**WORK REQUEST:** Each line from the one containing "Show more (84, 1510)" through the last line of the material below is to be transcribed exactly, with nothing else included.

**INFORMATION GIVEN:**
Segment Open

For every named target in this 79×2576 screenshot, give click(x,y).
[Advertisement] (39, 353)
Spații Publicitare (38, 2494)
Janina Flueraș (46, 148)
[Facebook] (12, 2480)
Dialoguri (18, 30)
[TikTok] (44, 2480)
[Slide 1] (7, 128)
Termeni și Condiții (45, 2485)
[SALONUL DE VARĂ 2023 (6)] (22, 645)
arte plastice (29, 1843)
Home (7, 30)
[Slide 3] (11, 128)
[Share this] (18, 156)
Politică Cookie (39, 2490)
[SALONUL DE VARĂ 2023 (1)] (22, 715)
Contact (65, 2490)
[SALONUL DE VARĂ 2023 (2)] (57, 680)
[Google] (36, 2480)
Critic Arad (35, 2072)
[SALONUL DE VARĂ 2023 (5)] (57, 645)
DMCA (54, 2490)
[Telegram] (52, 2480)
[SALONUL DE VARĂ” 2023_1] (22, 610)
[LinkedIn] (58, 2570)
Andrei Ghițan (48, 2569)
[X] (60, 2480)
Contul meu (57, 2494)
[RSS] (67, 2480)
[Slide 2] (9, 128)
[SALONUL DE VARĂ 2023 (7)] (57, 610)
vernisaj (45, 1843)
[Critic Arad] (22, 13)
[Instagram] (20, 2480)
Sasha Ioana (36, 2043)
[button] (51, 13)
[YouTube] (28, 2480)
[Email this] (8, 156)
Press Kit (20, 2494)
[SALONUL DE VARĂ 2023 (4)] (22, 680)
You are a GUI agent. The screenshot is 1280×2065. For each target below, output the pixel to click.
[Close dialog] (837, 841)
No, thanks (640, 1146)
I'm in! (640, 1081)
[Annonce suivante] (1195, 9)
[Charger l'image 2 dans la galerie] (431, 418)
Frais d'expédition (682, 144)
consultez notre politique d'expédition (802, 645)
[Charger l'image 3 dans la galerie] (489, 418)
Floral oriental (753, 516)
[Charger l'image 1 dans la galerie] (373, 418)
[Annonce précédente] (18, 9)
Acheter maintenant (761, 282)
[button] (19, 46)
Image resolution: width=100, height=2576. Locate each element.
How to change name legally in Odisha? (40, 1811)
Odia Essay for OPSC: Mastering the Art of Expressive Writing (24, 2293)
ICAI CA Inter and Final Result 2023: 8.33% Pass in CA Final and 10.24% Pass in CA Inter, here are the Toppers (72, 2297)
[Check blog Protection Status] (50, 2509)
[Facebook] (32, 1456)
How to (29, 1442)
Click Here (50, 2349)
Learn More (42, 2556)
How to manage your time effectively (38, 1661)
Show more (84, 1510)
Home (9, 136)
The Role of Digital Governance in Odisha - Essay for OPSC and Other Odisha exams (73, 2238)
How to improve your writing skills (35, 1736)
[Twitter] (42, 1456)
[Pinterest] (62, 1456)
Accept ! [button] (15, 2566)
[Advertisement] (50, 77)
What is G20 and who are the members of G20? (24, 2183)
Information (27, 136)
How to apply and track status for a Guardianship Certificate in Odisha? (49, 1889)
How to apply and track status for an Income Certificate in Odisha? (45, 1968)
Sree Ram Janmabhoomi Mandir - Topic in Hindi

Segment Closed

**SOLUTION TO THIS EXERCISE:**
Show more (84, 1510)
Home (9, 136)
The Role of Digital Governance in Odisha - Essay for OPSC and Other Odisha exams (73, 2238)
How to improve your writing skills (35, 1736)
[Twitter] (42, 1456)
[Pinterest] (62, 1456)
Accept ! [button] (15, 2566)
[Advertisement] (50, 77)
What is G20 and who are the members of G20? (24, 2183)
Information (27, 136)
How to apply and track status for a Guardianship Certificate in Odisha? (49, 1889)
How to apply and track status for an Income Certificate in Odisha? (45, 1968)
Sree Ram Janmabhoomi Mandir - Topic in Hindi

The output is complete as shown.